這是一個令人難以置信的真實故事:一個人為了愛,能做出多麼大膽的事。

主人公是一個年輕的英國士兵,叫霍勒斯·格雷斯利(Horace Greasley)。二戰爆發時他二十歲,在家鄉萊斯特郡當一個理發師。入伍后,作為萊斯特軍團的一員,參加遠征軍派往法國。

圖:敦刻爾克大撤退時的英國戰俘

​ 敦刻爾克大撤退時,格雷斯利和幾個同伴在一個村子的谷倉被德軍俘虜,隨后遭遇了死亡行軍:被德軍驅趕著徒步走了10周,橫跨了法國、比利時和荷蘭,許多戰俘死于艱辛的旅途,但格雷斯利仗著年輕活了下來,最后被帶上火車,送到位于今天波蘭西里西亞(當時被德國吞并)的一處戰俘營Stalag VIIIB 344。

圖:格雷斯利(劃紅圈者)和難友們在波蘭戰俘營

有一張著名的二戰照片:納粹戰犯、蓋世太保頭目希姆萊視察戰俘營時,一名戰俘士兵和他凝視。晚年的回憶錄里,格雷斯利聲稱這個士兵就是他,他當時脫掉襯衫露出肋骨,以證明戰俘們沒有得到足夠的食物。不過,一些歷史學家對此質疑。

圖:與希姆萊凝視的戰俘士兵

戰俘們的日常是在一個采石場做苦力,正是在這里,格雷斯利見到了時年17歲的德國少女羅莎·拉赫巴赫(Rosa Rauchbach),她是采石場德國老板的女兒,長得很漂亮,因為會英語,被德軍安排在戰俘營當翻譯。

圖:羅莎·拉赫巴赫的唯一照片

兩個年輕人一見鐘情,他們在一個空蕩蕩的工作室里接吻之后,陷入了情網。

格雷斯利開始找機會偷偷溜出營地,每周與羅莎見面兩三次。

這是一個非常冒險的行動。在這個戰俘營,雖然大多數情況下德國守衛對英國戰俘比較寬松,但是守衛們對逃跑的囚犯會毫不猶豫開槍射殺。更冒險的是,羅莎其實是個隱瞞了身份的猶太姑娘,如果被識破,將為家庭帶來殺身之禍。

圖:格雷斯利和羅莎初會的戰俘營

但是,瘋狂的愛情戰勝了一切恐懼。兩人干柴烈火的密會中,羅莎每次都給他帶來面包,甚至偷偷帶來了無線電部件,讓他回營地后,可以與同伴組轉成收音機收聽BBC新聞。

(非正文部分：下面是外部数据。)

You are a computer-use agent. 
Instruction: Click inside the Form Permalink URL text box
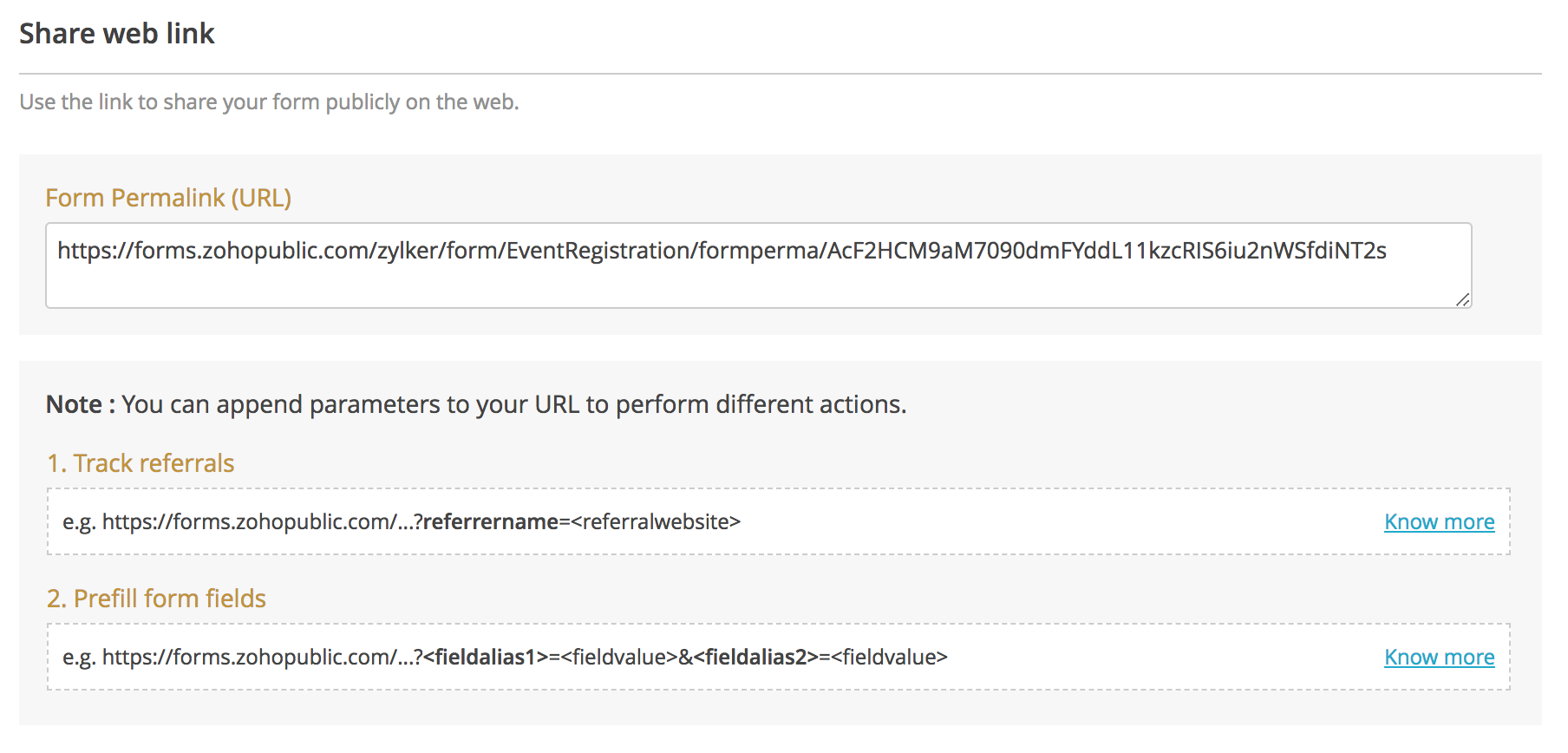758,279
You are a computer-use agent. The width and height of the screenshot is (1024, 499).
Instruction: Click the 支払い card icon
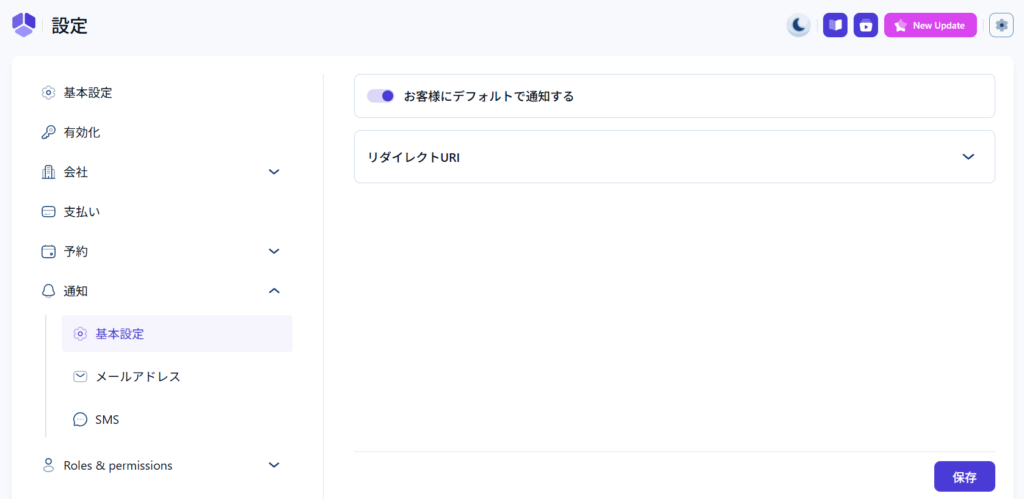(x=48, y=212)
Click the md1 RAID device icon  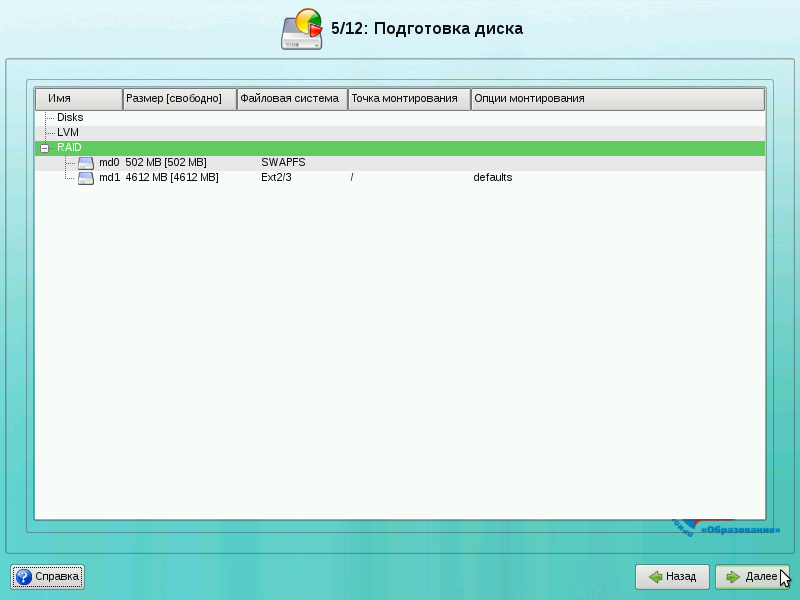tap(86, 178)
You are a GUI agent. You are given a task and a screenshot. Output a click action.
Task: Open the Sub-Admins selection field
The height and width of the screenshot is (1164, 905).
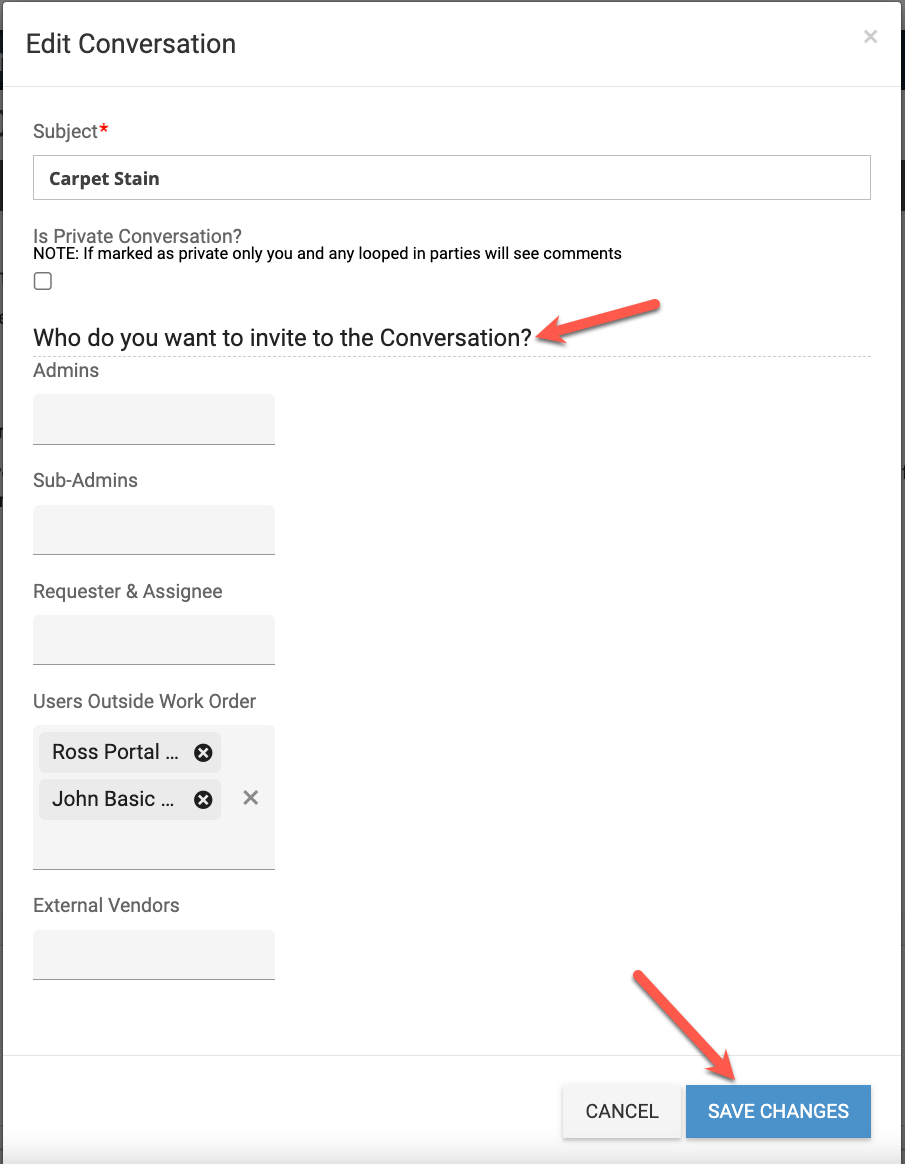point(154,530)
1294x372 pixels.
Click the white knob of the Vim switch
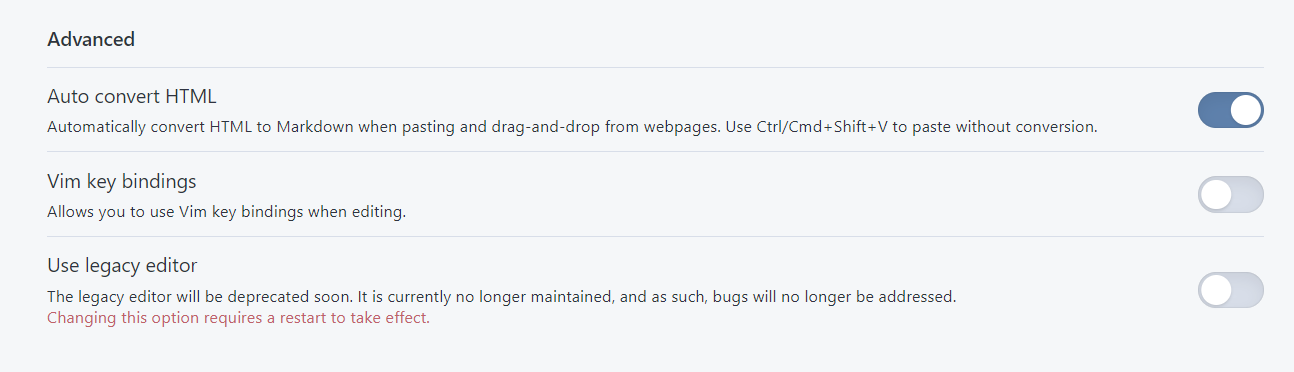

好景不長,一年之后,格雷斯利被轉移到40英里以外的另一個戰俘營Freiwaldau,這是臭名昭著的奧斯威辛集中營的一部分。因為營地偏僻,這里的德軍看守更加松懈。德國人認為,這里距離最近的中立國瑞典,也有420英里的路程,這意味著一個囚犯如果逃離戰俘營,幾無生存的可能。

圖:Freiwaldau戰俘營

格雷斯利花了兩個星期的時間觀察看守的作息,然后開始行動。因為會理發,他是幾個戰俘營的理發師,在理發時他通過原來戰俘營的好友,向羅莎發出約會通知。約會的當天晚間,在幾個難友的幫助下,他被托舉起來爬出窗外,扒開鐵絲網穿過籬笆進入樹林,溜到一個小教堂里,果然見到了等在那里的羅莎。

圖:格雷斯利(右)與難友的合影

此后,只要一有機會,他就會溜出去與情人約會,最遠的一次約會地點長達20英里,接近一個馬拉松的距離。「我們會在那里待到凌晨兩三點」格雷斯利在晚年接受采訪時坦然回答。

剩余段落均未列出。